The layoffs were announced by Chief Executive Officer Brian Armstrong in a company-wide memo published Tuesday, with management citing subdued crypto trading volumes, weaker investor sentiment, and the growing operational impact of artificial intelligence tools. Coinbase said the restructuring would largely be completed during the second quarter of 2026 and is expected to result in charges between $50 million and $60 million, primarily tied to severance and employee benefits.
Shares of Coinbase rose roughly 4% in premarket trading following the announcement, as investors interpreted the cuts as a move toward protecting margins during a softer period for digital asset markets.
Coinbase employed 4,951 people at the end of 2025, according to public filings. The latest reductions follow previous rounds of layoffs undertaken during earlier crypto downturns, including an 18% workforce reduction in 2022 and additional cuts in 2023 as the company navigated what executives described at the time as a prolonged crypto winter.
AI Strategy Reshapes Operations
Armstrong framed the latest restructuring not solely as a cyclical response to weaker crypto markets, but as part of a broader transition toward what he described as an AI-native organization. In his memo, the CEO said advances in generative AI were enabling employees to complete projects significantly faster and with smaller teams than previously possible.
The company said it plans to flatten management layers, reorganize around smaller teams, and increasingly rely on AI-assisted workflows across engineering, product development, and operations. Armstrong also referenced experiments involving one-person teams, where employees use AI systems to perform tasks traditionally handled by multiple departments.

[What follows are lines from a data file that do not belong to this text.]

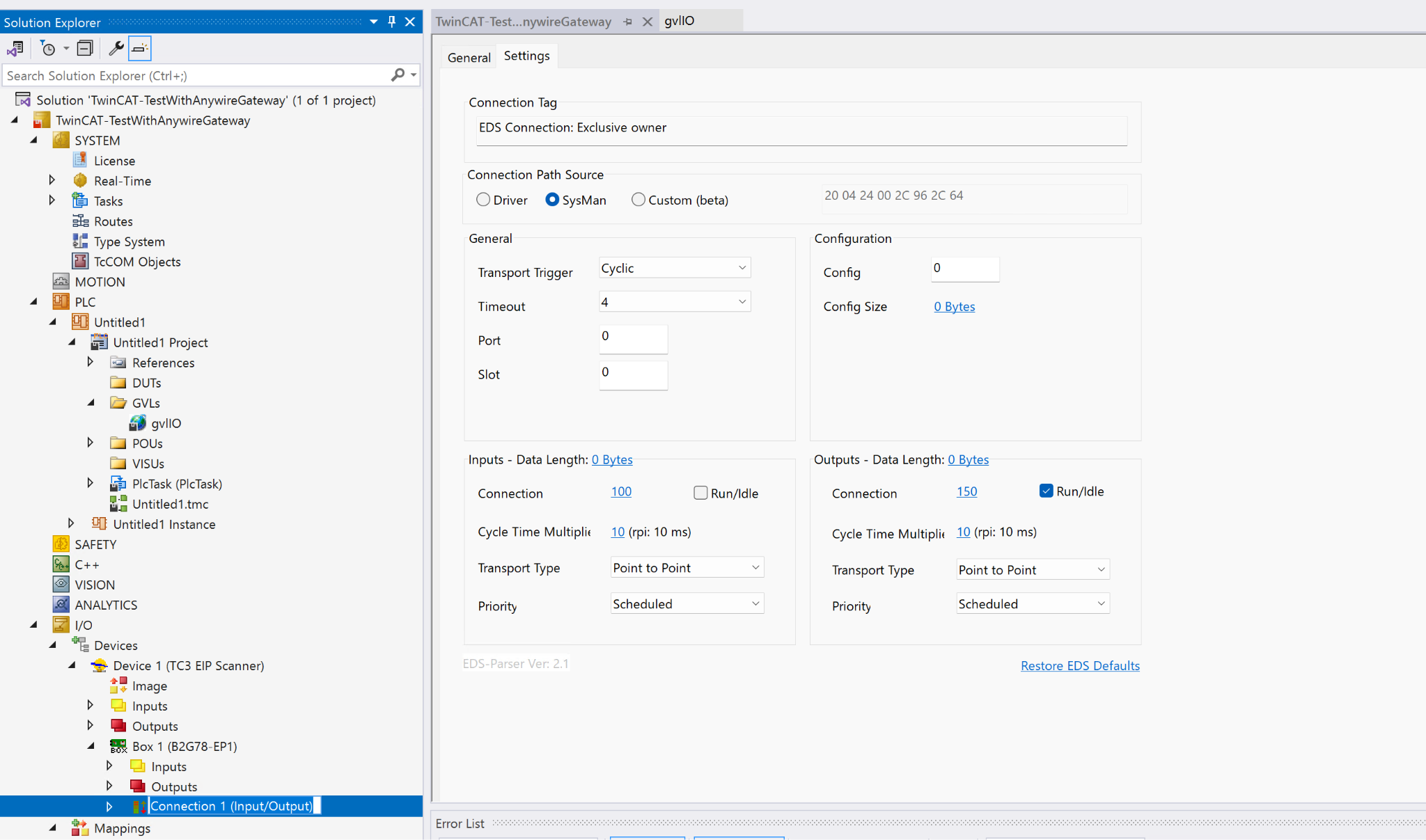Open the Inputs Priority Scheduled dropdown

click(x=687, y=604)
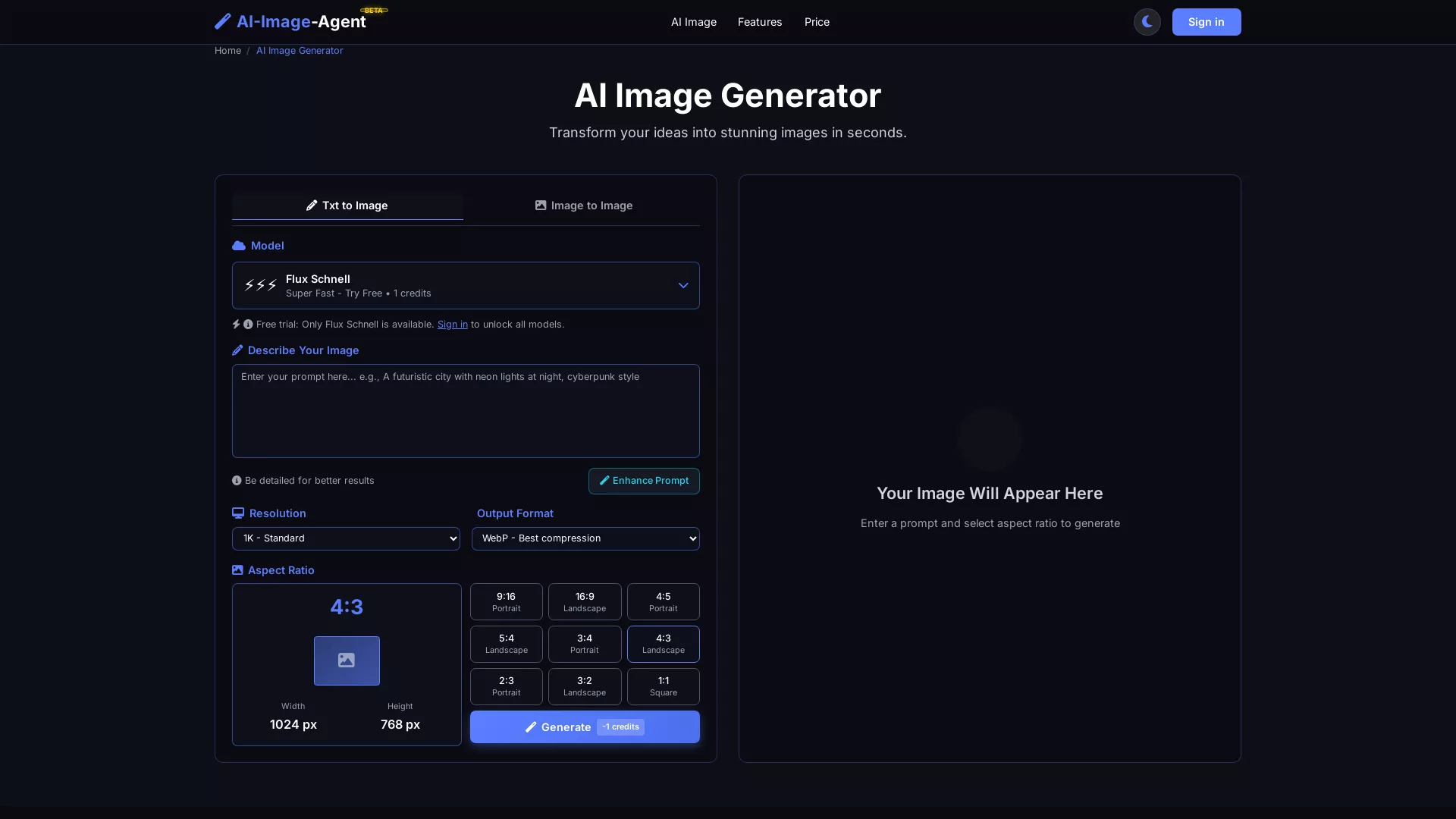This screenshot has width=1456, height=819.
Task: Select the 16:9 Landscape aspect ratio
Action: (x=584, y=601)
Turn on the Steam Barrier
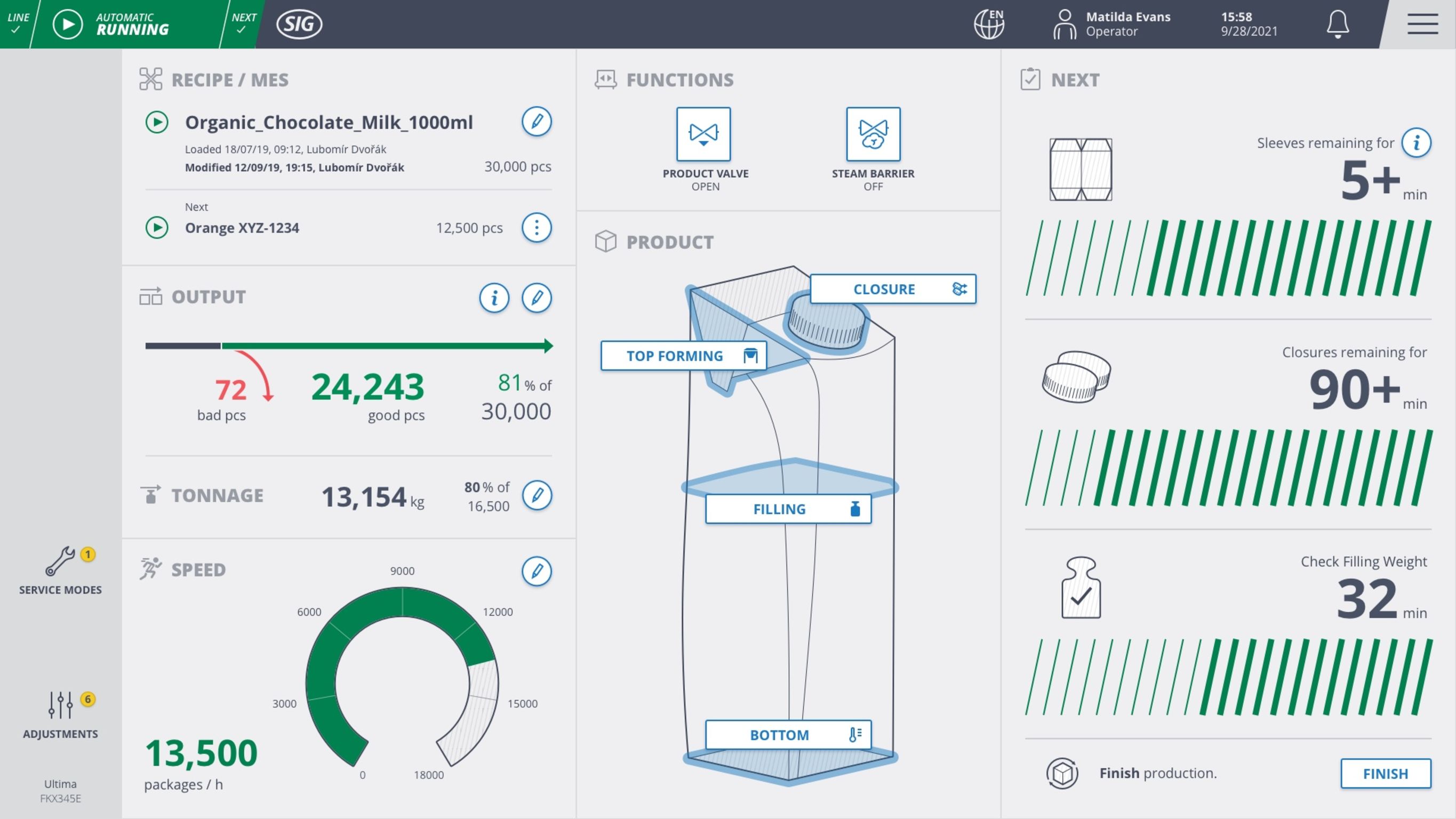Image resolution: width=1456 pixels, height=819 pixels. (x=873, y=134)
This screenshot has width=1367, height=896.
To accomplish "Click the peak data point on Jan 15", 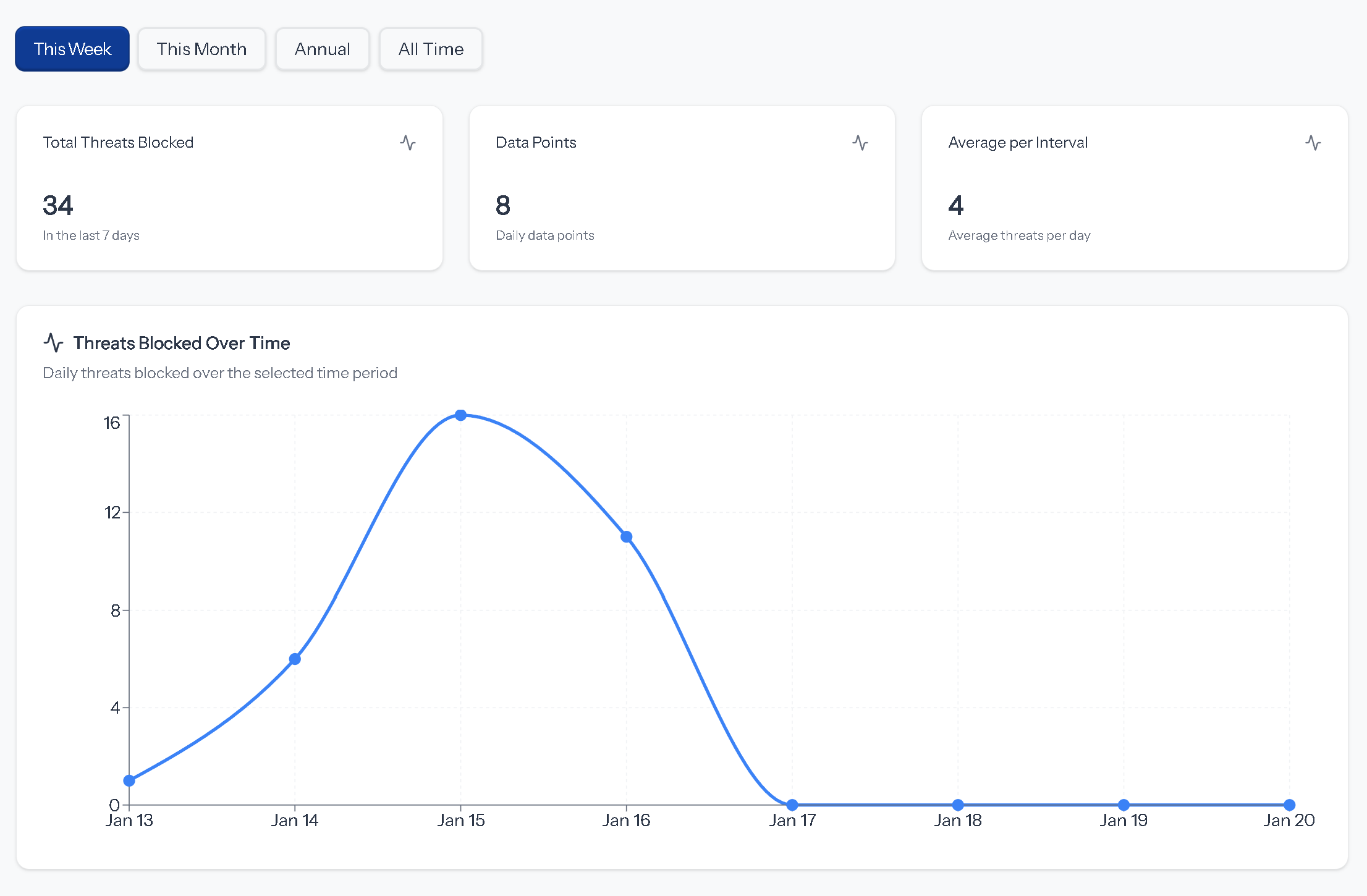I will (461, 415).
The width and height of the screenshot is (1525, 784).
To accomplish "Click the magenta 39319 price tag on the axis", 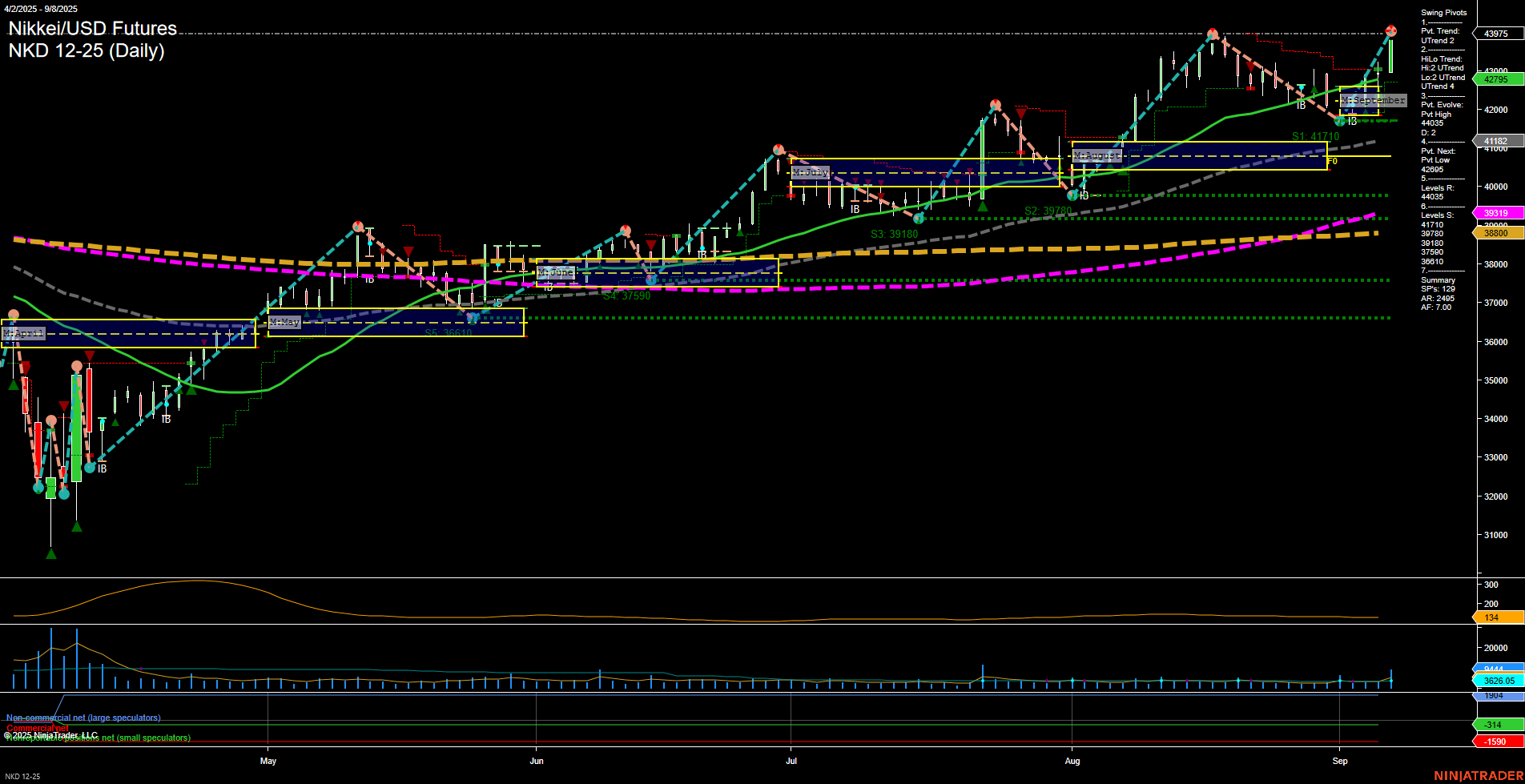I will pyautogui.click(x=1497, y=212).
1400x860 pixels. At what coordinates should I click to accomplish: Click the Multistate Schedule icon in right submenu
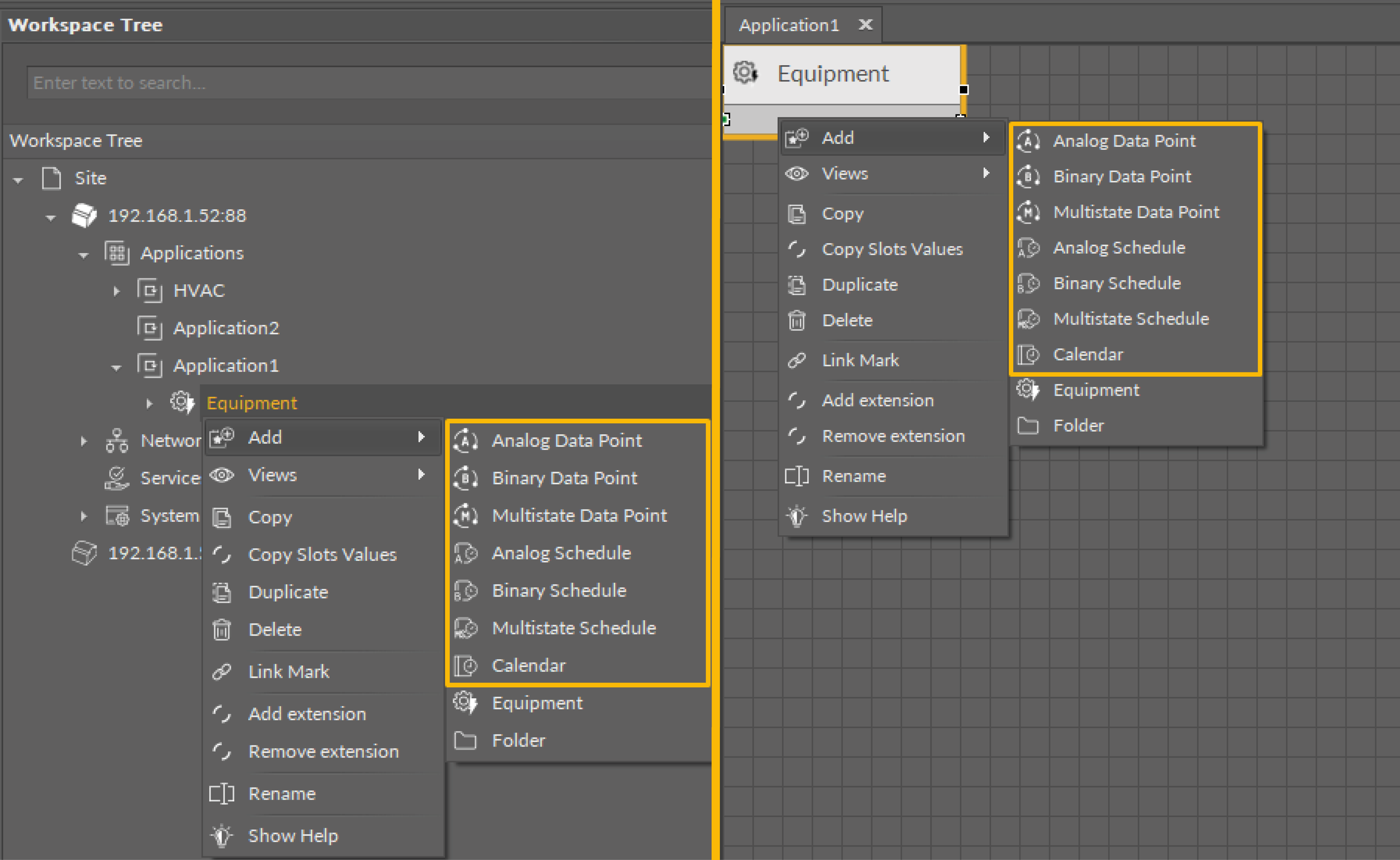[1028, 319]
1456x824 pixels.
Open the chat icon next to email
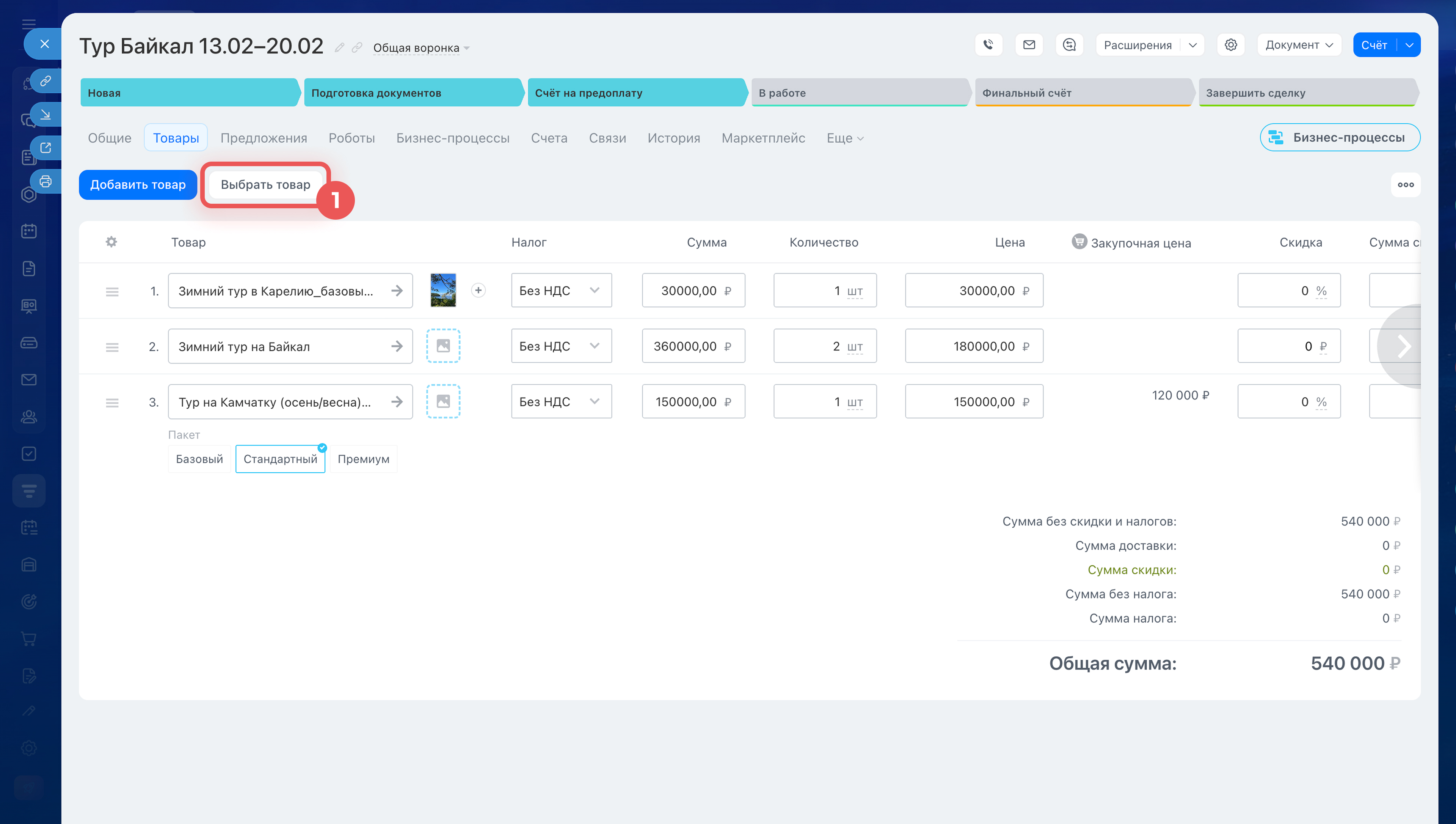click(x=1068, y=45)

The restructuring places Coinbase among a growing group of technology firms integrating AI-related productivity gains into staffing decisions. Companies including Snap, Block, and Atlassian have recently cited AI efficiencies while announcing workforce reductions or operational changes.
Coinbase said affected U.S.-based employees would receive a minimum of 16 weeks of base pay, additional compensation based on tenure, accelerated equity vesting, and six months of healthcare coverage.
Market Conditions Remain Challenging
The cuts come as cryptocurrency trading activity has weakened sharply from peaks reached late last year. Analysts noted that April trading volumes across major digital asset exchanges softened further, creating pressure on transaction-driven businesses such as Coinbase.
Coinbase derives a substantial portion of revenue from retail and institutional trading fees, making the company highly sensitive to swings in crypto market volatility and investor participation. Bitcoin prices remain more than 30% below recent highs, while uncertainty surrounding stablecoin regulation in the United States has also weighed on sentiment.
Clear Street analyst Owen Lau said the workforce reduction could support profitability through the current market cycle by lowering operating expenses and improving efficiency.
Despite the layoffs, Coinbase stated it remains financially well-capitalized and intends to position itself for long-term growth ahead of the next expansion cycle in digital assets.